• [Data under study]
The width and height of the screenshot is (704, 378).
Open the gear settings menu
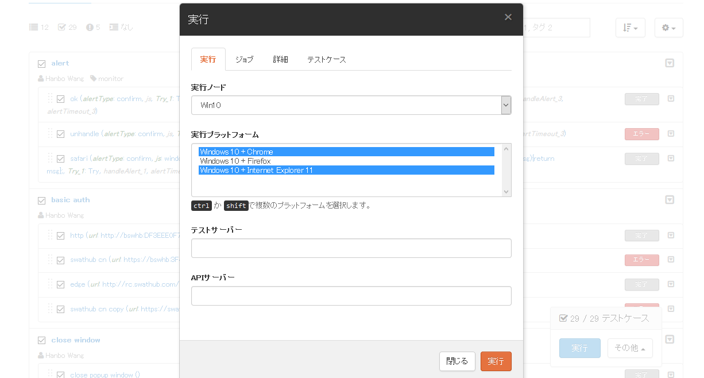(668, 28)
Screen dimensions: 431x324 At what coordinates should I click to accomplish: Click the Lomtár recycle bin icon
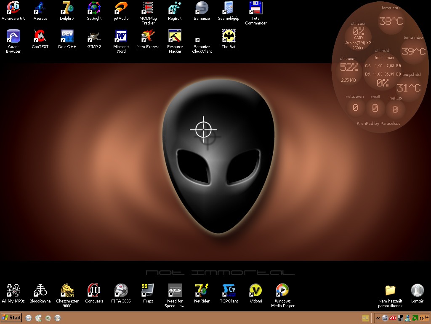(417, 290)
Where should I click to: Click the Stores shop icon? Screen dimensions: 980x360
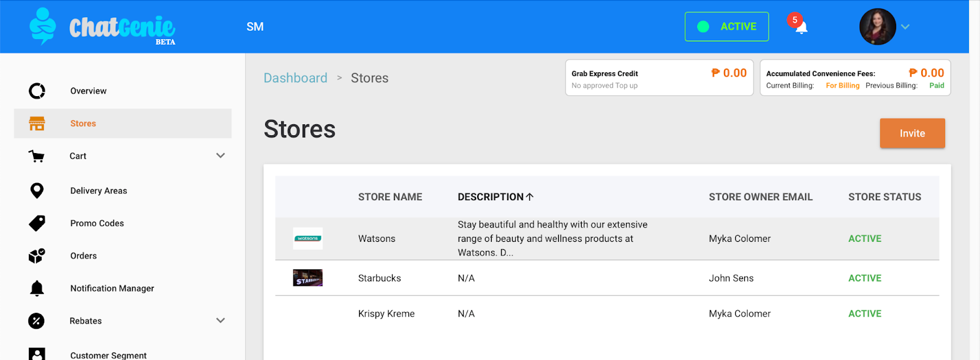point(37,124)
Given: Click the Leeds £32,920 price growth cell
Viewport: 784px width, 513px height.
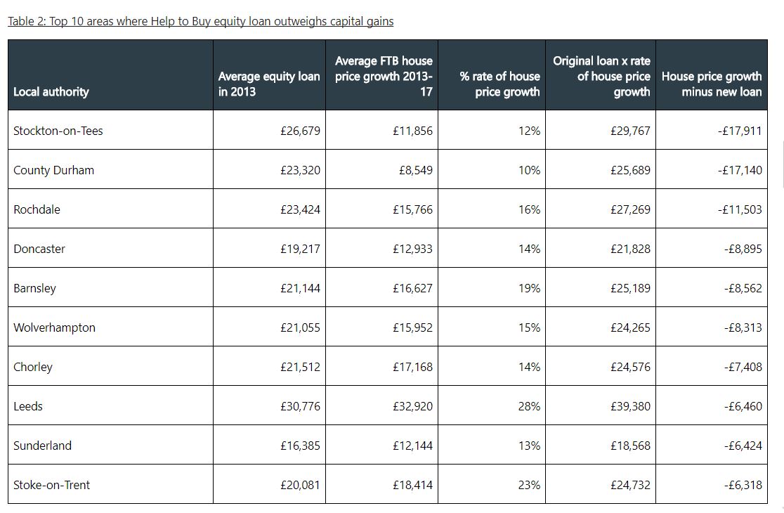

• [What is required]
Take every line from the records above that has the word "width" and copy it.

• [Solved problem]
The width and height of the screenshot is (704, 378).
Viewport: 784px width, 513px height.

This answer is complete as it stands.